• QUOTED PASSAGE:
◇ ◇ ◇ ◇ ◇
2. ecma262 to extends the semantics of import() statements so that the first argument can be a Module that can be used to create the corresponding Source Text Module Record.
3. Minor modifications on ecma262's module mechanics so a Source Text Module Record derived from a Module can delegate the resolution of its dependencies and meta object to user-land code associated to the Module itself.
4. No modifications on the behavior of the host.

Interfaces

ModuleSource

interface ModuleSource {
  constructor(source: string);
}

Semantics: A ModuleSource give you no powers. It is a mere representation of a source text with no meta information attached to it.

Note 1: This represents a solution to the eval and CSP, where you have a betted source text available for evaluation without violating the unsafe-eval CSP rules.

Note 2: A ModuleSource can be reused to create multiple Modules associated to it.

Note 3: A ModuleSource could be propagated to other realms and processes via structuredClone or callable boundary wrapping mechanism.

Module Instance

type ImportHook = (specifier: ImportSpecifier, meta: object) => Promise<Module>;

// Module reifies an entangled pair of module environment record
// and module exports namespace from a particular array of bindings
// that correspond to the `import` and `export` declarations of a
// module.
◇ ◇ ◇ ◇ ◇
• DATA PROVIDED:
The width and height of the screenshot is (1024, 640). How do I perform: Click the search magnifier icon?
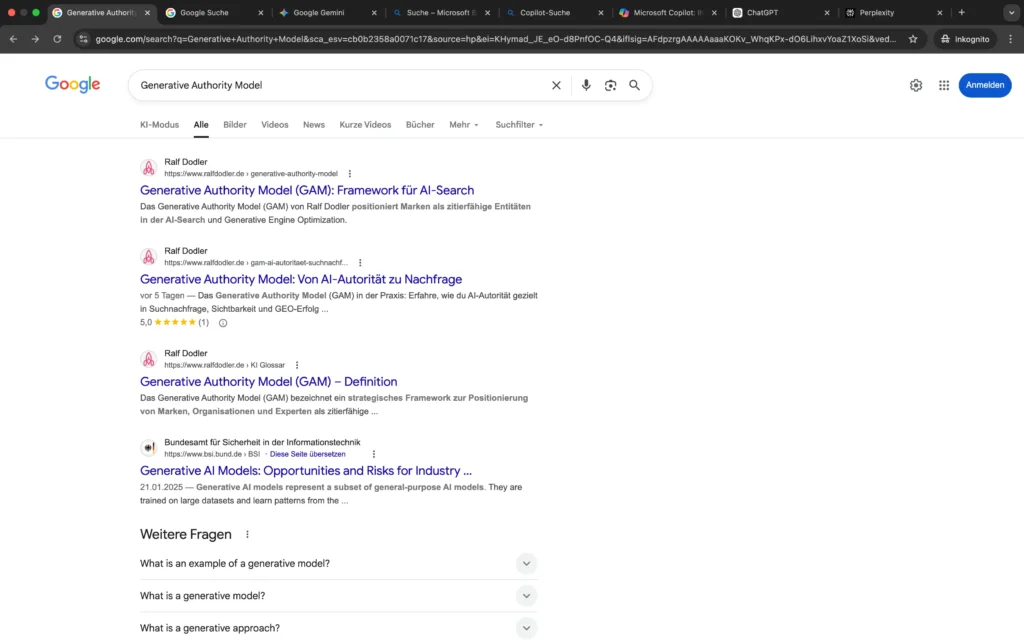(x=634, y=85)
◇ ◇ ◇ ◇ ◇
• PROBLEM DESCRIPTION: In the module proposal excerpt, which two mechanisms could propagate a ModuleSource to other realms and processes?

• RESPONSE TO THIS EXERCISE: It could be propagated via structuredClone or via a callable boundary wrapping mechanism.